• _Document extract_
********************
Booking Holdings Inc. (NASDAQ:BKNG) operates a platform that provides online travel and restaurant reservation services worldwide. On August 3, Booking Holdings Inc. (NASDAQ:BKNG) announced earnings for the fiscal second quarter of 2022. The company generated a revenue of $4.3 billion and missed expectations by $55.85 million.

According to the company's balance sheet, the company's total debt as of June 30 sits at $9.8 billion and its debt-to-equity ratio is estimated at 2.36. If the Fed raises interest rates, Booking Holdings Inc. (NASDAQ:BKNG) can lose a major chunk of its value as its cash flow gets strained. As of September 19, the stock has plummeted 22% year to date.

On September 12, DA Davidson analyst Tom White cut his price target on Booking Holdings Inc. (NASDAQ:BKNG) to $2,150 from $2,300 and maintained a Neutral rating on the shares.

At the end of Q2 2022, 93 hedge funds were long Booking Holdings Inc. (NASDAQ:BKNG) and held stakes worth $5.45 billion in the company. This is compared to 99 positions in the previous quarter with stakes worth $7.58 billion. The hedge fund sentiment for the stock is negative.

As of June 30, Harris Associates is the largest shareholder in Booking Holdings Inc. (NASDAQ:BKNG) and has stakes worth $1 billion in the company.

Here is what Matrix Asset Advisors had to say about Booking Holdings Inc. (NASDAQ:BKNG) in its second-quarter 2022 investor letter:

“We started a new position in Booking Holdings Inc. (NASDAQ:BKNG) a leading global online travel company. Bookings has the largest market share in the online travel agency business through its Bookings.com, Priceline.com, Agoda, Kayak, OpenTable, Rentalcars, and Etraveli franchises. Before Covid, BKNG was growing at a double-digit rate with earnings reaching $102 per share in 2019. The company’s business was hit hard during Covid but remained profitable. As global economies emerge from Covid, the travel business and Bookings have recovered quickly but the stock has been a casualty of the NASDAQ sell-off. The company has a strong balance sheet and shareholder-oriented management. We think the share price decline provided a good entry point for this high-quality company in an industry with strong growth prospects.”
********************
• _Provided material_

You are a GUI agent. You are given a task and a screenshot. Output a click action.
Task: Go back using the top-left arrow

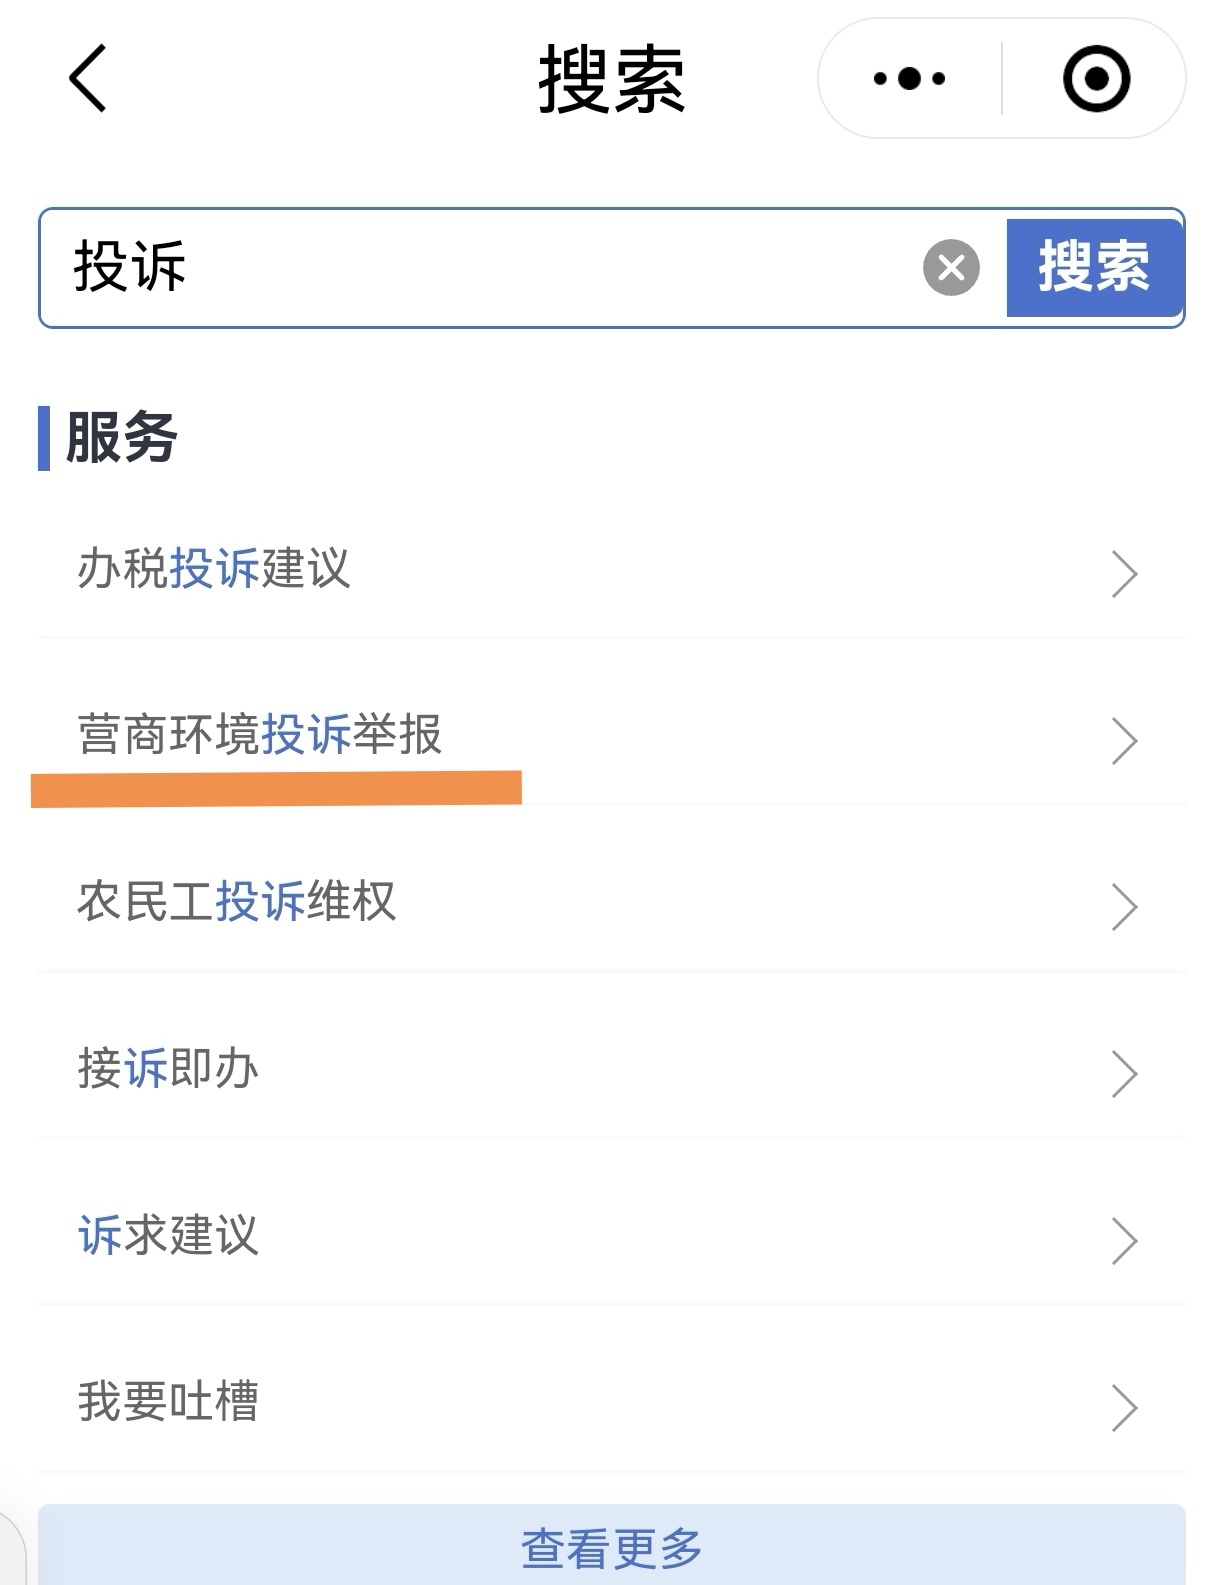(x=87, y=78)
********************
• _Tasks_
[1] Quote the Booking Holdings passage from "At the end of" up to and including "stock is negative.".
[2] According to the Booking Holdings passage, what price target did Tom White set on September 12?
[3] Please carry on the Booking Holdings passage from the point where it stops.
The lines have nothing to do with the Booking Holdings passage.

• _Answers in order_
[1]
At the end of Q2 2022, 93 hedge funds were long Booking Holdings Inc. (NASDAQ:BKNG) and held stakes worth $5.45 billion in the company. This is compared to 99 positions in the previous quarter with stakes worth $7.58 billion. The hedge fund sentiment for the stock is negative.

[2] $2,150, down from $2,300.

[3]
6. Cloudflare, Inc. (NYSE:NET)

Debt-to-Equity Ratio: 2.47

Number of Hedge Fund Holders: 41

Cloudflare, Inc. (NYSE:NET) is a leading global cloud services provider. Cloudflare, Inc. (NYSE:NET) is a high-growth stock that can crash if the Fed makes cheap credit hard to access and continues to aggressively raise interest rates. According to the company's second-quarter balance sheet, Cloudflare, Inc. (NYSE:NET) has total debt of $1.57 billion. The company's debt-to-equity ratio is estimated to be 2.47. Moreover, Cloudflare, Inc.'s (NYSE:NET) profits are suffering, as of September 19, the company's trailing twelve-month operating margin sits at -21.13%.

On September 8, Cantor Fitzgerald analyst Jonathan Ruykhaver initiated coverage of Cloudflare, Inc. (NYSE:NET) with a Neutral rating and a $65 price target. Fitzgerald noted that the company is a "disruptor" in the cloud computing industry.

Insider Monkey spotted Cloudflare, Inc. (NYSE:NET) on 41 investment portfolios at the end of Q2 2022. The total stakes of these hedge funds amounted to $541 million, down from $1.24 billion in the previous quarter with 44 positions.

As of June 30, Two Sigma Advisors owns 2.37 million shares of Cloudflare, Inc. (NYSE:NET) and is the most prominent shareholder in the company. The investment covers 0.29% of the fund's 13F portfolio.

Like Meta Platforms, Inc. (NASDAQ:FB), Amazon.com, Inc. (NASDAQ:AMZN), and Tesla, Inc. (NASDAQ:TSLA), Cloudflare, Inc. (NYSE:NET) is taking a beating in 2022 and As of September 19 has crashed more than 51% year to date.

Here is what Baron Funds had to say about Cloudflare, Inc. (NYSE:NET) in its second-quarter 2022 investor letter:

“Despite posting solid quarterly results with 54% revenue growth, and a record addition of 14,000 customers, shares of Cloudflare, Inc. (NYSE:NET), a software infrastructure provider, declined 63% in the quarter along with other fast-growing names in the software universe that penalize current profitability by reinvesting back in their businesses. We believe Cloudflare’s disruptive global platform and unmatched pace of innovation will enable the company to continue to take share across multiple large addressable markets for years to come.”